The story of how scientists revealed the age of the earth is a remarkable one; at the beginning of the nineteenth century many still believed that the earth had been around forever, but by the 1920s evidence from fields as diverse as geology and biology had been united, and the definitive source of the Sun’s heat discovered. Perhaps what makes the story even more fascinating are the egos and personalities that shaped it, and none more so than that of William Thomson, aka Lord Kelvin.

Lord Kelvin was arguably the most eminent scientist of his time, famous today for the temperature scale that bears his name. But it was his work on thermodynamics that led him to ponder the question of the age of the earth.
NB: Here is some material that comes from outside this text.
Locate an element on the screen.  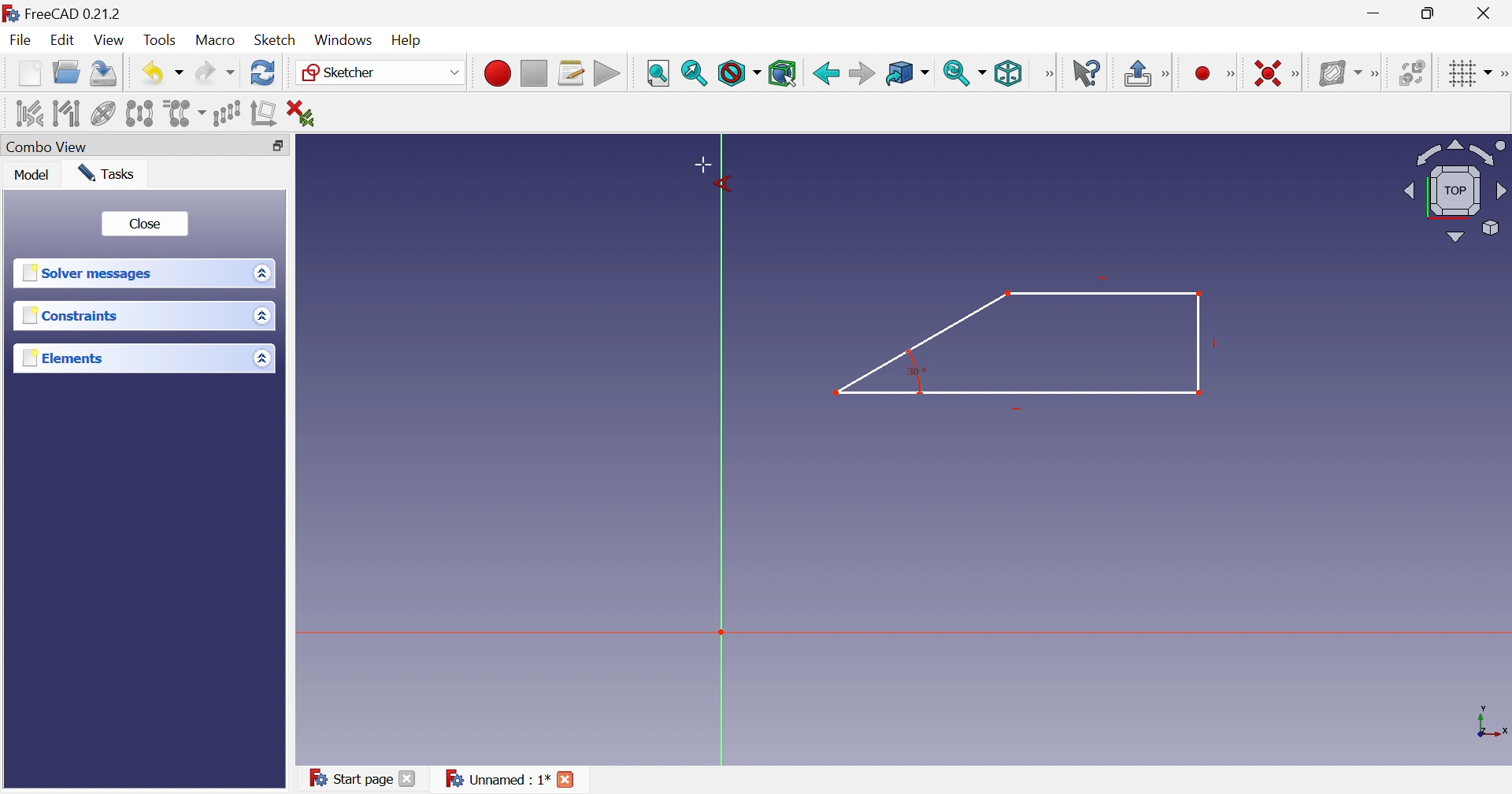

He saw an opportunity to apply the recently formulated laws of thermodynamics to the problem, in particular the first law, which states:

The total energy of an isolated system is constant; energy can be transformed from one form to another, but cannot be created or destroyed

This is the principle of conservation of energy.

Kelvin sought to apply this principle to calculate the age of the Sun; he held the view that the Earth must have been formed after the Sun, and so by limiting the age of the Sun he could imply upper limits on the age of the Earth.

The Sun shines, and pretty brightly at that, so in assuming the principle of conservation of energy we imply that the Sun must have a source for this radiated energy. Kelvin’s theory for the source of this energy was gravitational contraction; when a body contracts under its own gravity it releases energy, and according to Kelvin it was this energy that powered the Sun.

We can calculate how much energy the Sun could possibly radiate if it collapsed from its current state with a little sixth form math and some Newtonian Mechanics.

Warning: If you are allergic to Maths, feel free to skip the next bit. You don’t need it to follow the story, but I’d certainly recommend running through it if you can; it’s a beautiful, if flawed, argument!

We first define the gravitational potential energy, $\Omega$, from Newtonian mechanics, as,

$$\Omega = - \frac{Gm_{1}m_{2}}{r}$$

where $G$ is the gravitational constant, and $m_1$ and $m_2$ are two masses whose centres of gravity are separated by a distance $r$.

To apply this to the Sun, and calculate its total gravitational potential energy, we first model it as a series of concentric shells, each of radius $dr$.

Concentric shells at radius $r$, width $dr$.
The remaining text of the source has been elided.